Susanne Mallison (Claire Bloom) travels to Berlin to visit her brother Martin (Geoffrey Toone) and his new wife Bettina (Hildegarde Neff), who are living in her plush residence which overlooks the ruins of part of the city. Martin is a doctor undertaking military service and uses his skills and long hours treating those in need. Bettina’s wealthy background is shown not just in the house she owns but with the lavish jewellery that she wears. Susanne is given a warm welcome but observes that Bettina seems to be hiding something. From strange letters received at night, meetings with shadowy characters and the frequent presence of a small boy, Horst (Dieter Krause), who has taken to following her on a bike whatever district she is in, Susanne becomes increasingly concerned but Bettina seems to have reasonable answers to every query. When her sister-in-law meets with another man she becomes worried for her brother too. But Bettina introduces this stranger as long-term friend Ivo Kern (James Mason), whose polite manner and exceptional English lead to Susanne accepting him as her Berlin city guide and she enjoys skating and dancing with him. But the city is in great turmoil not just because of the past but also its current cross-cultural, cross-political divide. Old times are hard to forget and new times offer new, as yet unclear issues between former enemies and new allies. So who are the people Susanne meets and what are their motives?

Very much a film of its time, The Man Between offers a fascinating tension in its narrative that reflects the relationships and politics it depicts and it sets these up in such a way that acknowledges how the past has irrevocably tainted the present. This is achieved in the context of the time and location but also in the characterisation and subterfuge, where lovers and enemies simultaneously work together and against each other, sometimes without an awareness about the other’s true intentions, emotions or plans. The bike boy Horst appears right at the opening as a background figure, his role unclear: could he be a suspicious worker for a rival faction or merely trying to survive a dreadful socio-economic situation that has seen enormous upheaval for much of the populace? It is interesting that the film was made before the Berlin wall was constructed so the modern day viewer has the benefit of historical hindsight which adds another dimension to the story.

James Mason’s starring role is a perfect mix of kindness and suspicion, the outward perceptions of his character crossing with the similarly varied inner issues, surely a dry-run to his role in North By NorthWest (1959).

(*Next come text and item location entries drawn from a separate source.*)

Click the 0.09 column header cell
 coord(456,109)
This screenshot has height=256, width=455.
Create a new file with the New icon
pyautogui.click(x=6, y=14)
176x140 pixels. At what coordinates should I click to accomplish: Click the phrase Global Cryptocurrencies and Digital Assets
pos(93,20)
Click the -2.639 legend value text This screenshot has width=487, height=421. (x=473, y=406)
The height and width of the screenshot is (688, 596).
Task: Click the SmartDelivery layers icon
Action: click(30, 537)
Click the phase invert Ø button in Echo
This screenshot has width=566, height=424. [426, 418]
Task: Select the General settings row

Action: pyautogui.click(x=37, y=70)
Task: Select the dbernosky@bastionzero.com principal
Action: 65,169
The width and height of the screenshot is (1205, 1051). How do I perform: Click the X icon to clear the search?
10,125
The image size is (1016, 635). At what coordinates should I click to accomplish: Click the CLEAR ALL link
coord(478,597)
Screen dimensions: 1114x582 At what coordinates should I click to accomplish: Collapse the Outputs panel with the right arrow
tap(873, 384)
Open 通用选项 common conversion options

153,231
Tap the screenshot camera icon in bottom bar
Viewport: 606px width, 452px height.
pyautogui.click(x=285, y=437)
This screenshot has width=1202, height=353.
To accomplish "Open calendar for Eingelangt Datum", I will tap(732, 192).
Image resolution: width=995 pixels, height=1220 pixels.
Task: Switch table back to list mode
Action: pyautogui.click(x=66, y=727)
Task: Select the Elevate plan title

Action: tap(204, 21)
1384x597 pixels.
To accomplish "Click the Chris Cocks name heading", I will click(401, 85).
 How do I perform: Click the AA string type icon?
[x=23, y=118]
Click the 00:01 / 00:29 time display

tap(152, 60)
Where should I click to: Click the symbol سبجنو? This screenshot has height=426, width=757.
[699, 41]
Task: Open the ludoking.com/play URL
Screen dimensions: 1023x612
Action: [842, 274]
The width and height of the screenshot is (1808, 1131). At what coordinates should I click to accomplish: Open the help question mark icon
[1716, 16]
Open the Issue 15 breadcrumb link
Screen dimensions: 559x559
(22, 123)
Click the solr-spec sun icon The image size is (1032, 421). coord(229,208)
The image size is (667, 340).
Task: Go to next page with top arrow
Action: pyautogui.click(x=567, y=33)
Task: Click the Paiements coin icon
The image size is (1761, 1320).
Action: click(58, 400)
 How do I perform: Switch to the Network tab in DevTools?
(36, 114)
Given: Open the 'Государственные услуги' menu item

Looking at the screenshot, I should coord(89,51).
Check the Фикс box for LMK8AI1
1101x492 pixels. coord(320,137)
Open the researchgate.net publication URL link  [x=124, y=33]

But the film is centred on Claire Bloom’s character Susanne, who is naïve and yet cautious, and is led unwittingly into a dangerous web of lies and deceit.

Overall The Man Between is highly recommended as a thoroughly engaging post-war political noir drama that makes full use of its location and direction to drive the narrative to its thrilling conclusion. A welcome extra on the DVD features a recent interview with Bloom.